The Rutland Superior Court, Civil Division, found the Hanfields liable for three violations of Vermont law – one violation for each of the observed unpermitted discharges – and three separate violations of Vermont’s agricultural regulations relating to the management of waste at the farm. Following a hearing held on June 28th, the Hanfields were ordered to certify in writing to the Agency of Agriculture by November 1st for the next three years that they have at least 180 days of capacity in the farm’s manure pit. The Court also ordered the Hanfields to hire an outside engineer to work with the Agency of Agriculture and review the manure pit’s construction, use and capacity. Additionally, the Hanfields must limit the use of the pit to on-site generated waste only and pay $24,750 in civil penalties to the State.

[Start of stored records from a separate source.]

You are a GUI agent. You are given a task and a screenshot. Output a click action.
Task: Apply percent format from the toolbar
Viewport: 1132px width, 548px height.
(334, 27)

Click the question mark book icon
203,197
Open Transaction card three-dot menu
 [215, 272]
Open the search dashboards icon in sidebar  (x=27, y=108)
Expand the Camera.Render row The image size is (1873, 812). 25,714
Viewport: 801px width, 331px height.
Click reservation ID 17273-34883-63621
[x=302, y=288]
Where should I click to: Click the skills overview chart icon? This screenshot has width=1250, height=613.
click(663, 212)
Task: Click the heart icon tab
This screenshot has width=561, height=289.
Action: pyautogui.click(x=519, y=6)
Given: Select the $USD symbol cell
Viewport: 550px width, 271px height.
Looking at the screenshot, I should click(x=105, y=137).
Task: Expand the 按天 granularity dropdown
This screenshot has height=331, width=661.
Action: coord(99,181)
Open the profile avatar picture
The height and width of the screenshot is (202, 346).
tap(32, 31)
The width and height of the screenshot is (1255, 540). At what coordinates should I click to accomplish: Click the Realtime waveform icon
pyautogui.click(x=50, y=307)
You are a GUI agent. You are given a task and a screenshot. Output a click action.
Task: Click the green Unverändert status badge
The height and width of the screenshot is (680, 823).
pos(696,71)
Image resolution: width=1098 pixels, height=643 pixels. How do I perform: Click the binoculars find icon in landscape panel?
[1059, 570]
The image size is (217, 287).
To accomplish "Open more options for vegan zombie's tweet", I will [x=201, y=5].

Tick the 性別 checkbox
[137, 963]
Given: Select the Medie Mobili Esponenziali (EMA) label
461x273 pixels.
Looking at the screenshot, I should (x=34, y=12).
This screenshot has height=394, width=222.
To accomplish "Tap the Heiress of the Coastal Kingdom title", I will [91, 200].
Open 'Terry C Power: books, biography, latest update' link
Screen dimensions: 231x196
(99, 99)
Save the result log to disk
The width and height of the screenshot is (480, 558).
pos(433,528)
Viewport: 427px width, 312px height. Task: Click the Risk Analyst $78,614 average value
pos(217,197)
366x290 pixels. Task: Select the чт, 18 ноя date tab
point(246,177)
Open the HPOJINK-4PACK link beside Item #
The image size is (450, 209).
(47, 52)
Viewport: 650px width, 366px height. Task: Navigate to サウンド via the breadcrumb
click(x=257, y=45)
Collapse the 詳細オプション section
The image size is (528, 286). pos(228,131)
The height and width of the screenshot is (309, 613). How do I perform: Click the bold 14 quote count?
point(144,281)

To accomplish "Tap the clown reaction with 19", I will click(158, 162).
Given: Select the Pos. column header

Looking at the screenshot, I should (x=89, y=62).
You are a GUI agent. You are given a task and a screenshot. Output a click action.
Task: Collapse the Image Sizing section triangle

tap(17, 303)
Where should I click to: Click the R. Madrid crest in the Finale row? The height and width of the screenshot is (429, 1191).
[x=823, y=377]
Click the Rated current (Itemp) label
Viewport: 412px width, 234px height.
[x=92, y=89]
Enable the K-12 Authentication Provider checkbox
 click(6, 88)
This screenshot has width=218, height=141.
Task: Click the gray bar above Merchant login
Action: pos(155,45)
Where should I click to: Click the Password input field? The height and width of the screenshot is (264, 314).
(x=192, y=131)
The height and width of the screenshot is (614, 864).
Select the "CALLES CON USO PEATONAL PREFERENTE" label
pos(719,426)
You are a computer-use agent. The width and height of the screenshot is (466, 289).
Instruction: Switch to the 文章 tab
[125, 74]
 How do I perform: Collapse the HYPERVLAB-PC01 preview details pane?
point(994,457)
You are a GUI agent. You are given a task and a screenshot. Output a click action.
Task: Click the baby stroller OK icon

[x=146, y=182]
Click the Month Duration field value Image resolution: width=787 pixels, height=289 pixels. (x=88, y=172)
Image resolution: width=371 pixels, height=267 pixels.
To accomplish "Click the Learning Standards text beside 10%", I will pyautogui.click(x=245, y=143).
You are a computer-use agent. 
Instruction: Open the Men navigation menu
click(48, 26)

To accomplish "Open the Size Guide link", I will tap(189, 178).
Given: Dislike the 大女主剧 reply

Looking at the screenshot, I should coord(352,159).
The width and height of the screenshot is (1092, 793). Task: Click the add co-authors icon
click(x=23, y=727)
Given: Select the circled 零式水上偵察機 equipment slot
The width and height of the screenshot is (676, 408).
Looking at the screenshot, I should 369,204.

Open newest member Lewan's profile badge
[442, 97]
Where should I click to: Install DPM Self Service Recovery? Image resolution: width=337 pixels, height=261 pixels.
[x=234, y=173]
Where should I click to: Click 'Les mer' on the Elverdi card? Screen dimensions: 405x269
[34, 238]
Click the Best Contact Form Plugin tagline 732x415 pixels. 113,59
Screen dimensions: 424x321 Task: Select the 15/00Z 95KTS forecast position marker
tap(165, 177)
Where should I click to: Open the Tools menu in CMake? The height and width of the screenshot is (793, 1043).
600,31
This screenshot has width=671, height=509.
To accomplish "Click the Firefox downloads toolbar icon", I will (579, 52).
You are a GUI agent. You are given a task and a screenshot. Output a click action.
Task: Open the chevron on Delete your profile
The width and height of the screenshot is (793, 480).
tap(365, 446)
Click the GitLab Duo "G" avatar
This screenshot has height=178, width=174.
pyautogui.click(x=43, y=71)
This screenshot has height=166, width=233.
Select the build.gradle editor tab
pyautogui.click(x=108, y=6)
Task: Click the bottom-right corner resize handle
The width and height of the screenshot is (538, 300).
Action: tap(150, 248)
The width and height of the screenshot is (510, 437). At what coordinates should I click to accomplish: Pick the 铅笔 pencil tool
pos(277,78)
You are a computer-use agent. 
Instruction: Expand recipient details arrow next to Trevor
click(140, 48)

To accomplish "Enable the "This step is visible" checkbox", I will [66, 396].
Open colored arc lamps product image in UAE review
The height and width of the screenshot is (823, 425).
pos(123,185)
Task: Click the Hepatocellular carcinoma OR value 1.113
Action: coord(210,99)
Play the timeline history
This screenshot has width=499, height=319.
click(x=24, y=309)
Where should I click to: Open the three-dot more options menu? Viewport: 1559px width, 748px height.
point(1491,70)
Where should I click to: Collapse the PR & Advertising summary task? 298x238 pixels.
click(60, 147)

“Vermonters and tourists alike enjoy swimming, boating and fishing in our waters. We know the challenges these waters face, with harmful algae blooms occurring throughout the summer. That is why Vermont has taken an all-in approach to improving water quality. When bad actors violate water quality laws, Vermonters expect and deserve action,” said Department of Environmental Conservation Commissioner Alyssa Schuren.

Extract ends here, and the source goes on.